# Calling All Central Coast Brewers



## sama (1/8/12)

As there is not a current homebrew club on the central coast of nsw,and have heard there have been a feww enquiries about such a club from duane at country brewer toukley,I've decided to form the Central Coast Brewers.A club where central Coast brewers can have a yarn and sample each others concoctions!More to follow...As for now,if your interested in participating,post so in this forum.I can then contact you with further info. cheers sama.


----------



## joshuahardie (2/8/12)

sama

consider me interested.

we need to at a bare minimum get some dialog going.

Beers 
Josh


----------



## simplefisherman (2/8/12)

If I can fit it in between severely anti-social work hours, family commitments, and playing with my shiny new 40l pot, gas burner and nylon bag- I'll be there with bells on! 
It would be great to meet up and have a chinwag/ get some pointers with some equally interested (obsessed) brewers; I can see my mates eyes glaze over when I start talking about anything beyond what's in the instruction booklet under the lid...  
So yep, where do I sign?


----------



## thelockupgarage (2/8/12)

I'm always up for a good chat about beer, with a beer in hand of cause. Kevin


----------



## adz1179 (2/8/12)

Sounds good!


----------



## Goldenchild (2/8/12)

I'd also be interested depending on where on the coast the meets would be held.


----------



## Dan Pratt (2/8/12)

sounds good, I am in.


----------



## Bribie G (2/8/12)

Central Coast United Naturalbeer Tragics Society? :icon_drunk:


----------



## sama (2/8/12)

peoples,please see the "contact details" post .cheers contact details


----------



## gambit (2/8/12)

Grand idea, I'm in!


----------



## edschache (2/8/12)

so let me get this straight... BribieG decides to move to the central coast and almost instantly, before he's even moved there, a brew club pops up? Is it too early to print the "Bribie for president" posters? He might change his name so we better give it a week.


----------



## sama (2/8/12)

edschache said:


> so let me get this straight... BribieG decides to move to the central coast and almost instantly, before he's even moved there, a brew club pops up? Is it too early to print the "Bribie for president" posters? He might change his name so we better give it a week.


tarees a good four hours from us


----------



## punkin (2/8/12)

I'd be interested a bit. We have family down that way and visit fairly regularly.
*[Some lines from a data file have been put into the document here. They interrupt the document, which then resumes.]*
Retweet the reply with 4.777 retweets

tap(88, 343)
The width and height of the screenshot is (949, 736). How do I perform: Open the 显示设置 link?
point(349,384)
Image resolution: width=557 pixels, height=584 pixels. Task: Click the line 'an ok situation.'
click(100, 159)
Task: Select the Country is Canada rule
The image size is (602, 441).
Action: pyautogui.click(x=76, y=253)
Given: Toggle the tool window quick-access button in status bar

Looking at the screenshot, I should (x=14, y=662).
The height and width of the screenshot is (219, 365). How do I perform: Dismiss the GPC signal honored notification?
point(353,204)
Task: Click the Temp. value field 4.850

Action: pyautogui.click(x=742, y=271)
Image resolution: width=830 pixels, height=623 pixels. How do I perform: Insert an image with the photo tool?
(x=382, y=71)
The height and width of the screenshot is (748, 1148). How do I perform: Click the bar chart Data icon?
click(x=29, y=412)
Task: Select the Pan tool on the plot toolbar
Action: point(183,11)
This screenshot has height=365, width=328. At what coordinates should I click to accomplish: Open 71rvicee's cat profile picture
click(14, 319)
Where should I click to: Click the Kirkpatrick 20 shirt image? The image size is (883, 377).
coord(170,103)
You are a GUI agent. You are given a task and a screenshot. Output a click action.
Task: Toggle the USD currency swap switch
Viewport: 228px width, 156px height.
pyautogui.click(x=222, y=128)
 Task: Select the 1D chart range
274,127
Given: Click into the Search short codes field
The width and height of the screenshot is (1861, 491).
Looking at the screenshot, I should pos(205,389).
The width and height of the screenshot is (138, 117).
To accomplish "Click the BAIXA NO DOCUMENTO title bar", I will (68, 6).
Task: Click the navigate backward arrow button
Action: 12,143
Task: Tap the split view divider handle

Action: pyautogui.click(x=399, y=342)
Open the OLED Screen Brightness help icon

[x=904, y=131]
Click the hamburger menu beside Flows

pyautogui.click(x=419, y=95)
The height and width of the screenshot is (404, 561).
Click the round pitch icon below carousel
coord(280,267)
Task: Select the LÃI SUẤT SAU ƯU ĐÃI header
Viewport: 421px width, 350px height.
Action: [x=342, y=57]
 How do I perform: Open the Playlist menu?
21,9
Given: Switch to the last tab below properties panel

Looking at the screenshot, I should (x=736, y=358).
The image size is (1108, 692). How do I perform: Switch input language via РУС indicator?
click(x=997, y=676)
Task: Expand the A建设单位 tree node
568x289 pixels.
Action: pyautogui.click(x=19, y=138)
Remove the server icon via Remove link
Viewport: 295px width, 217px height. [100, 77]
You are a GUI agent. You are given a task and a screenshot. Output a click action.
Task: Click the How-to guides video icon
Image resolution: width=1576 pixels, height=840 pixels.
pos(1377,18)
Would be interested in a case swap/keg party if it happened or some such thing. But wouldn't make monthly meetings.


----------



## pmastello (2/8/12)

Keen as mustard


----------



## sama (3/8/12)

http://www.aussiehomebrewer.com/forum/inde...showtopic=66628


----------



## JakeSm (28/8/12)

Yes im interested. i live in woy woy and have been wondering about a CC Brewers Club.

Cant wait!!


----------



## sama (16/10/12)

A great day had at the weekends meet.Next planned for 16th december to coincide with the case swap.!


----------



## Ninegrain (25/10/13)

Hey I'm keen!

Where and when??


----------



## Goldenchild (27/10/13)

http://centralcoastbrewers.forumotion.com/


----------



## mwil7034 (8/11/13)

Im keen to join fellas, I live in Woy Woy like Jake

Only just getting back into it and have my kegs etc setup. Currently between houses so haven't gone the full keezer setup just yet and still working from extract until I do move.


----------



## Robrock (15/12/13)

Yep for me brand new and keen as .. Cheers I say


----------



## joshuahardie (16/12/13)

As per this thread
http://aussiehomebrewer.com/topic/76833-new-years-catchup-swap/

I proposed a meeting on SUnday 12th of Jan.

If any of you new guys who have not been before want to come, can you throw out a RSVP, I want to make sure we get a few people there.


----------